For me, this is the shudder of a death that is mine. The meaning of the nightmare is not pictorial but metaphysical. It is not that there is some structural flaw in the architecture of my mouth nor is there some cognitive degradation in the hardware of my brain but rather a metaphysical rivenness in the order of things. In the face of the Unfathomable, my mouth is relatively intact whereas my words cannot but come forth broken. For someone like me who’s lived his life according to right speech, the terror abides still.
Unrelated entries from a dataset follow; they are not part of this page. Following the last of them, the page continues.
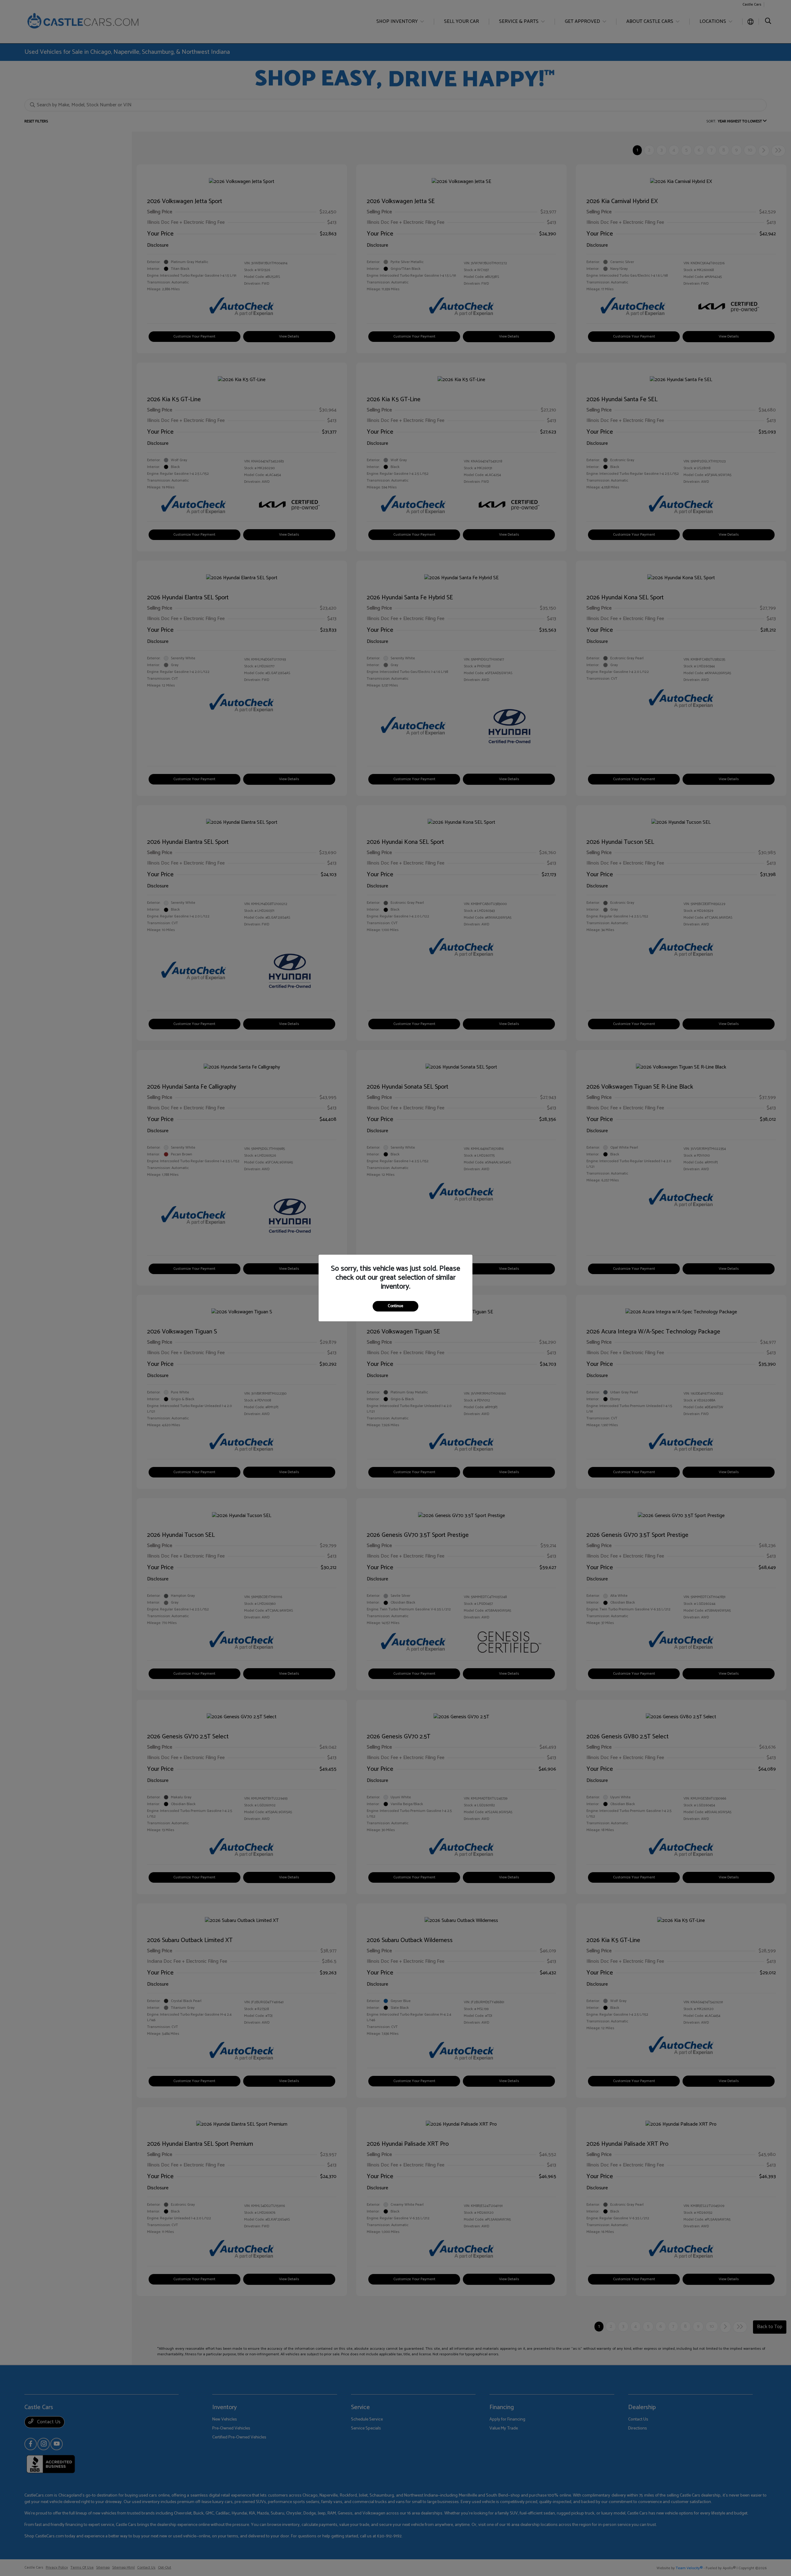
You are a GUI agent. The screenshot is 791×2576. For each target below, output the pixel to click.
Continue (395, 1306)
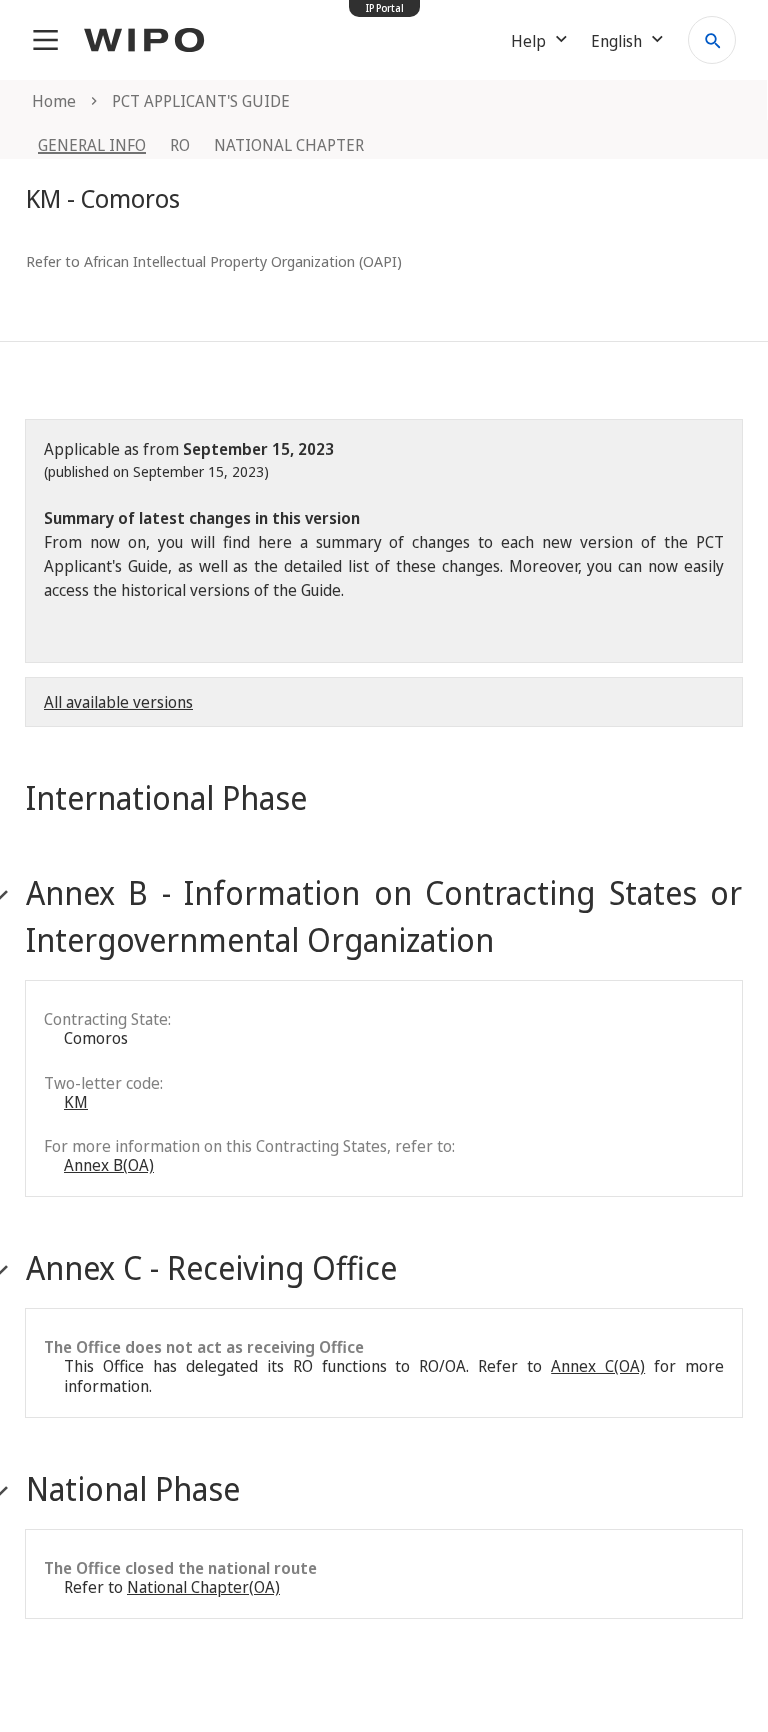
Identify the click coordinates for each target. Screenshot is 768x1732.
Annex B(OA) (109, 1165)
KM (76, 1102)
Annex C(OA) (598, 1366)
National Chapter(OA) (203, 1587)
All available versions (118, 702)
And will this be how Death comes, comes kindly for me? With whatever I say being the wrong thing but without the ability to make amends with some last rites? No matter my philosophical meditations on death, no matter my nightly ruminations or morning exercises, regardless of my lifelong preparations (Cicero, recall: “To philosophize is to learn how to die.”), will I befoul the earth and the air, leave polluted a consecrated space, despoil the lives of others in my final moments? That is horrible.

Maybe this is why the wise (and lucky) among us, sensing the end, know to close their mouths and put out their hands and rub.

*

When I got home, I checked the lights and the heat. I looked in the refrigerator and checked the pantry. I turned on the faucets and watered the plants. I imagined having dogs at once forlorn and ebullient. Food, heat, light, life: the basics, the essentials. We’re inclined to think that these are no more than material necessities, but they may very well be inchoate philosophical thoughts.

It could be that our thought-actions are of home. Omphalos. Thought-actions that are a three-fold answer to a three-fold question:

Do you exist, ask the pigeons in the tree. (Yes, here I am.)

And have you forsaken us, plead the plants and the animals. (No, my friends, I’ve not forsaken you.)

And are you grateful, entreat the lights and the heat, grateful for this and for everything. (Yes, I am. Danken, my friends.)